Organized retail chains bring advantages similar to mobile network operators to the financial services space, with their widespread physical presence, underlying liquidity management systems and brand recognition. In Mexico, for instance, the total organized retail footprint is approximately nine times the branch footprint, in a market where banks have made sizeable investments in their retail networks. Further, Oxxo, the largest retailer has almost as many outlets as the total number of bank branches. In South Africa, the total number of organized retail outlets is roughly five times the total number of branches of the top five banks that dominate the retail banking market.
Where these retail chains exist, they may be well positioned to leverage their geographical footprint to offer financial services at a lower cost than traditional banks, and with more convenience to customers. The cost per transaction at bank agent networks can be as low as 50 percent of the cost per transaction at branches, especially at lower transaction volumes. These cost savings are made possible by leveraging an existing footprint, underlying liquidity management systems, and point-of-sale (and other) technologies; as well as an existing ability to roll out new products and services across large networks in a streamlined, efficient and relatively low-cost manner.

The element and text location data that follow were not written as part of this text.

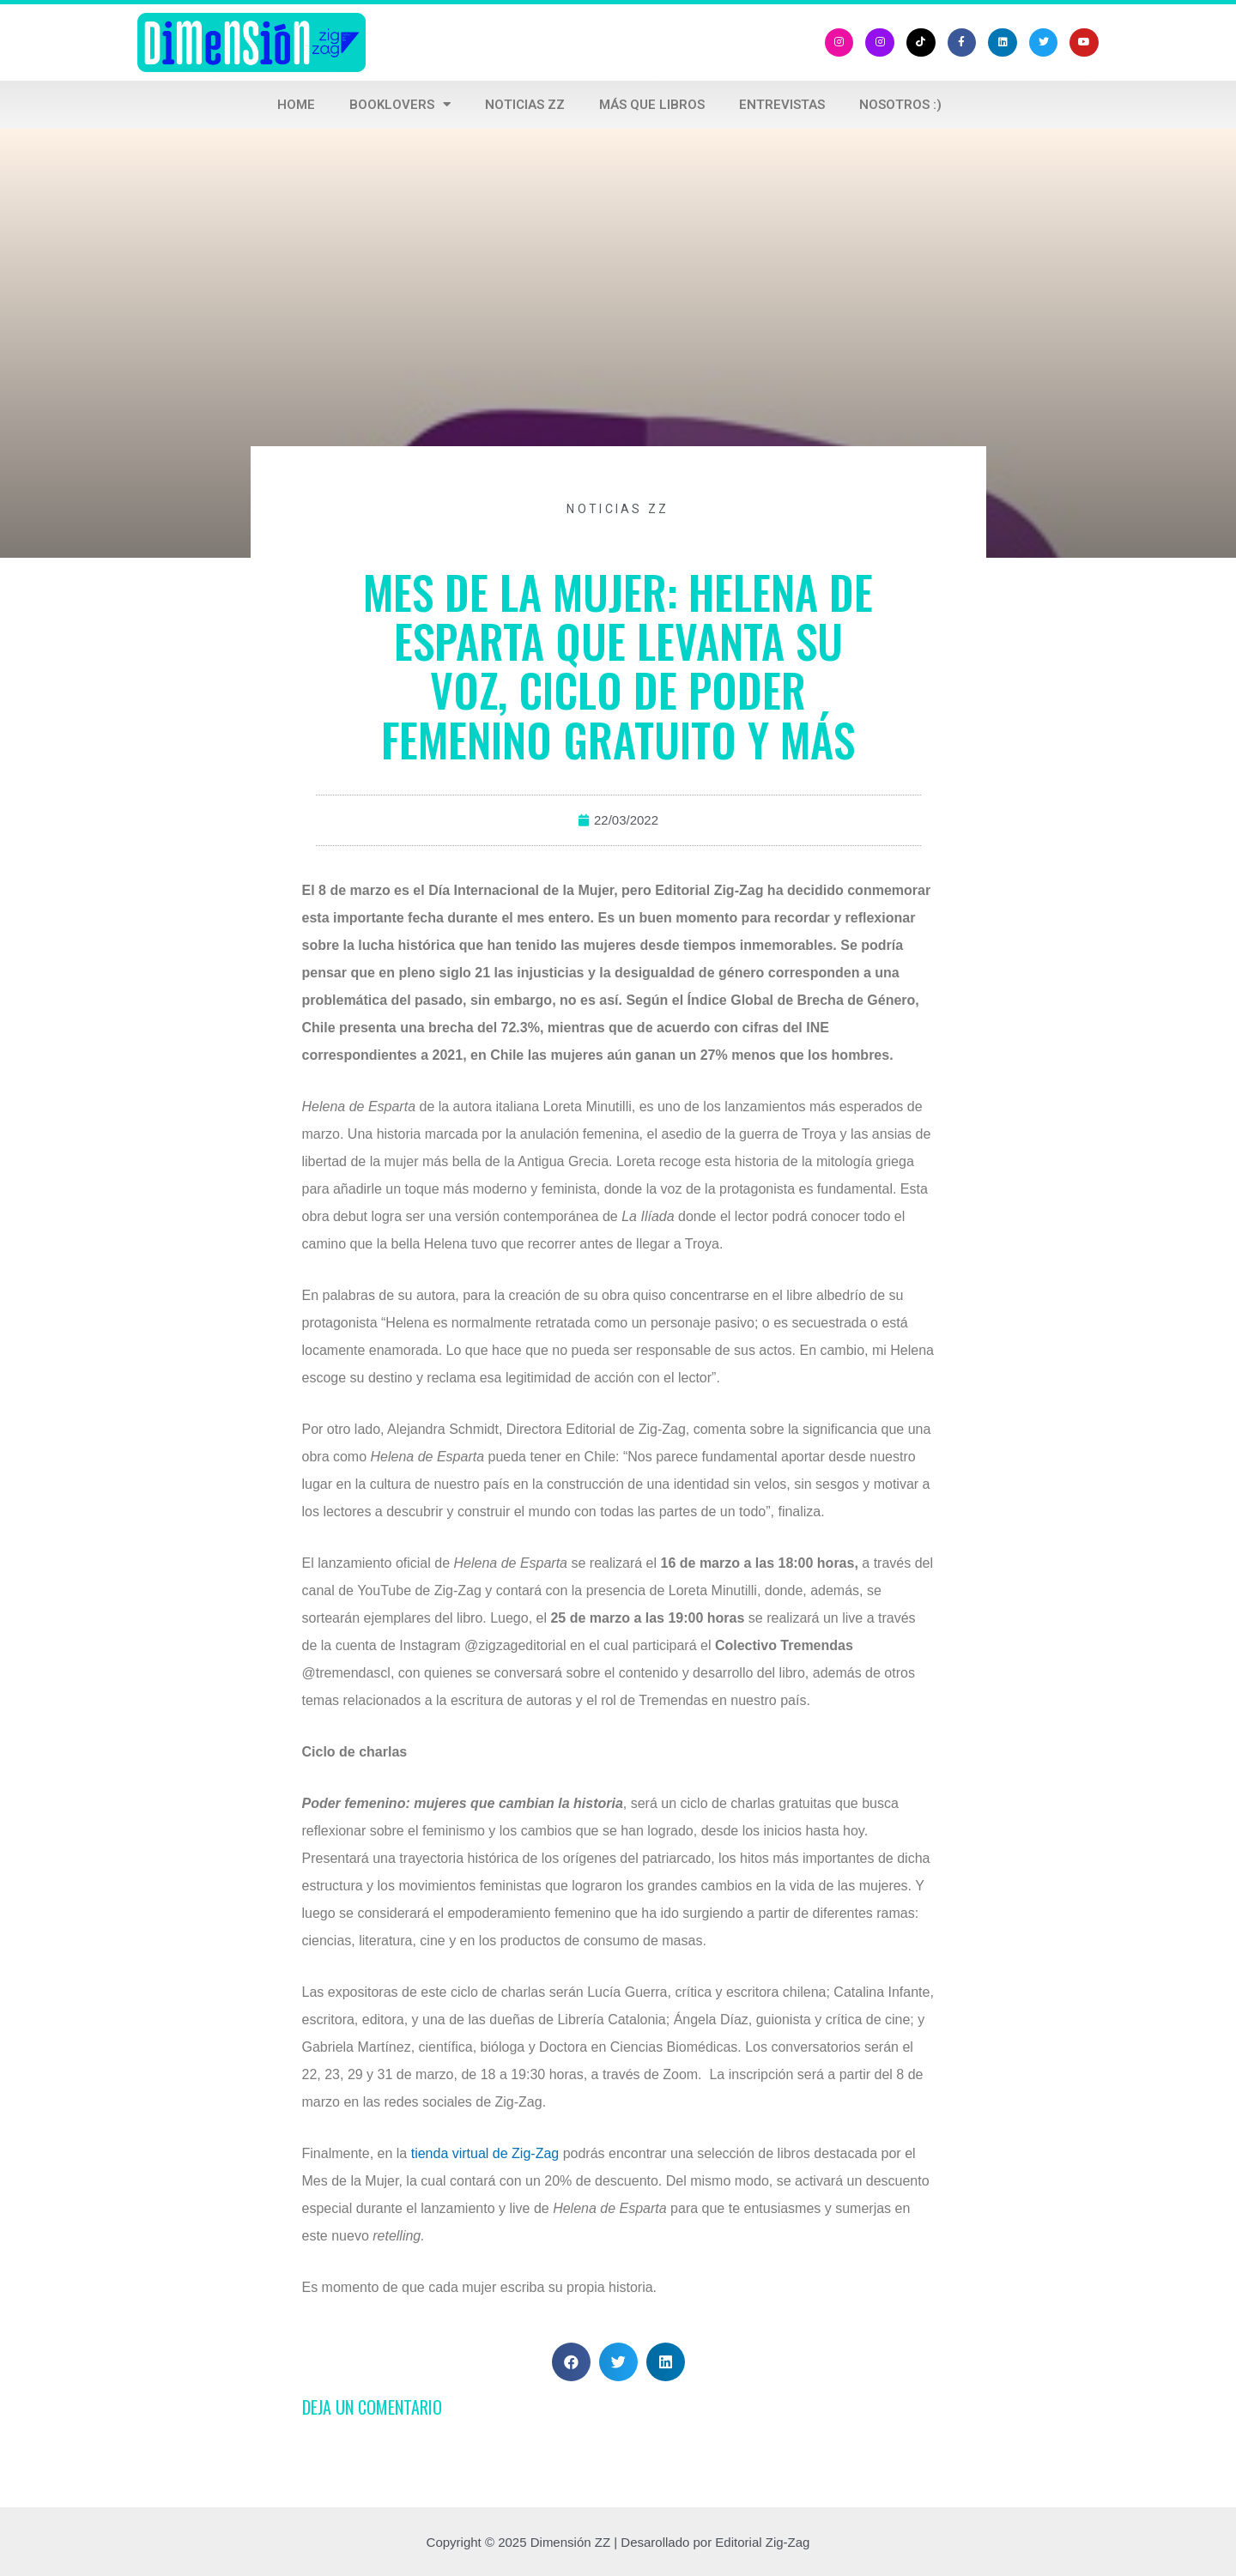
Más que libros (652, 104)
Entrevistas (782, 104)
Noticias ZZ (525, 104)
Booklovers (400, 104)
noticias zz (617, 509)
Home (296, 104)
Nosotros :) (900, 104)
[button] (571, 2362)
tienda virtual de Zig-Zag (485, 2153)
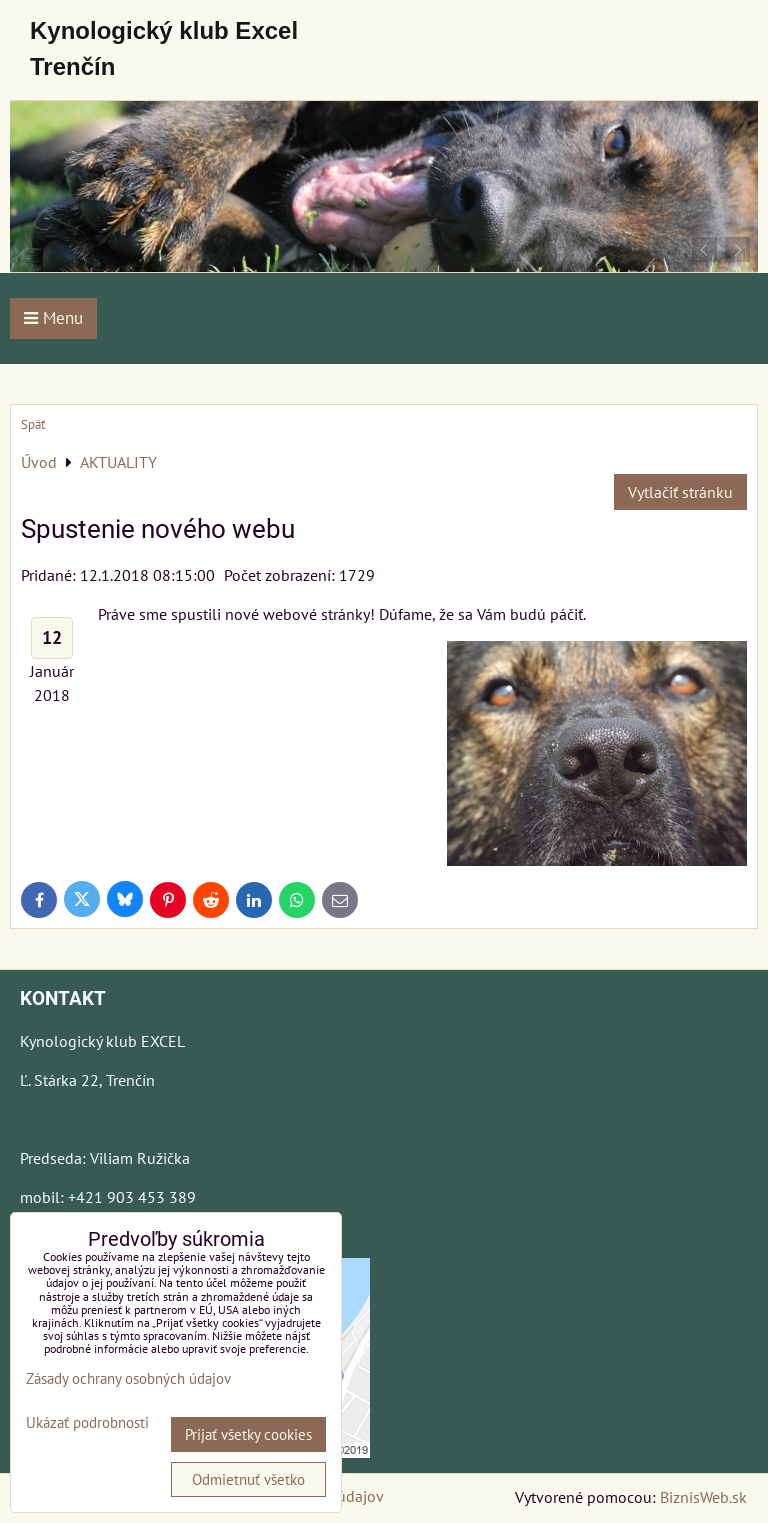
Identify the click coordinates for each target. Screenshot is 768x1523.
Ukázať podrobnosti (87, 1423)
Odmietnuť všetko (248, 1479)
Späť (33, 424)
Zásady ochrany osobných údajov (128, 1378)
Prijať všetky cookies (248, 1434)
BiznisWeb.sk (703, 1497)
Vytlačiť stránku (680, 492)
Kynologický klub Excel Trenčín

With strong brand recognition, and as trusted purveyors of various consumer goods to unbanked individuals, retailers can be well positioned to introduce people to formal financial services for the first time, in part by circumventing the intimidation factor which can play a role in keeping low income individuals out of bank branches.
However, organized retail chains are not well positioned to play a role in financial inclusion in every developing country. It is well understood, for example, that while retail is getting more organized and formalizing, branded organized retail chains are not prevalent across most of Sub-Saharan Africa. The formal organized retail presence is probably still less than 5% of the overall retail landscape; and where these chains exist, they mostly have a small footprint only in urban areas. The role of organized retail chains for financial inclusion is strongest in select Latin American markets (e.g. Brazil, Mexico, Peru and Colombia) and other countries like South Africa, where sizeable branded retail networks are emerging, and financial inclusion is still a significant challenge.
In our following post, we will look more in detail at a framework which builds on work done at McKinsey & Company to illustrate the various stages of organized retail and which will help us highlight the financial inclusion opportunity that exists in consolidated retail markets with high levels of unbanked customers.
- Michel Hanouch & Kabir Kumar-
It is about time someone looked at this subject in earnest. In South Africa, the retail industry went “downstream” way before “financial inclusion” became a buzzword. In short, they entered markets where formal banks, initially, feared to tread. My guess is that one of the primary drivers for retailers to enter these markets was the rich repository of credit information which is available at SA credit bureaus. So risk on unsecured credit (sometimes moveable property was attached to the credit agreement, although usually worth very little at the time of foreclosure!)could largely be mitigated by bureau and/or business behaviourial scores based on consumer loan repayment patterns. Retailers in SA, though, are more likely to provide unsecured credit to purchase household items rather than strictly lending cash.
In Mexico and other nations with larger retail than banking footprints, it will be interesting to see how quickly mobile payment technology is adopted. With adoption rates of only 5%* in the U.S. (despite every major retailer, bank, wireless carrier and entrepreneur investing in the space), the industry will be slow to take hold. We might see true innovation in the category come from places such as Mexico where there is a real need for these types of services.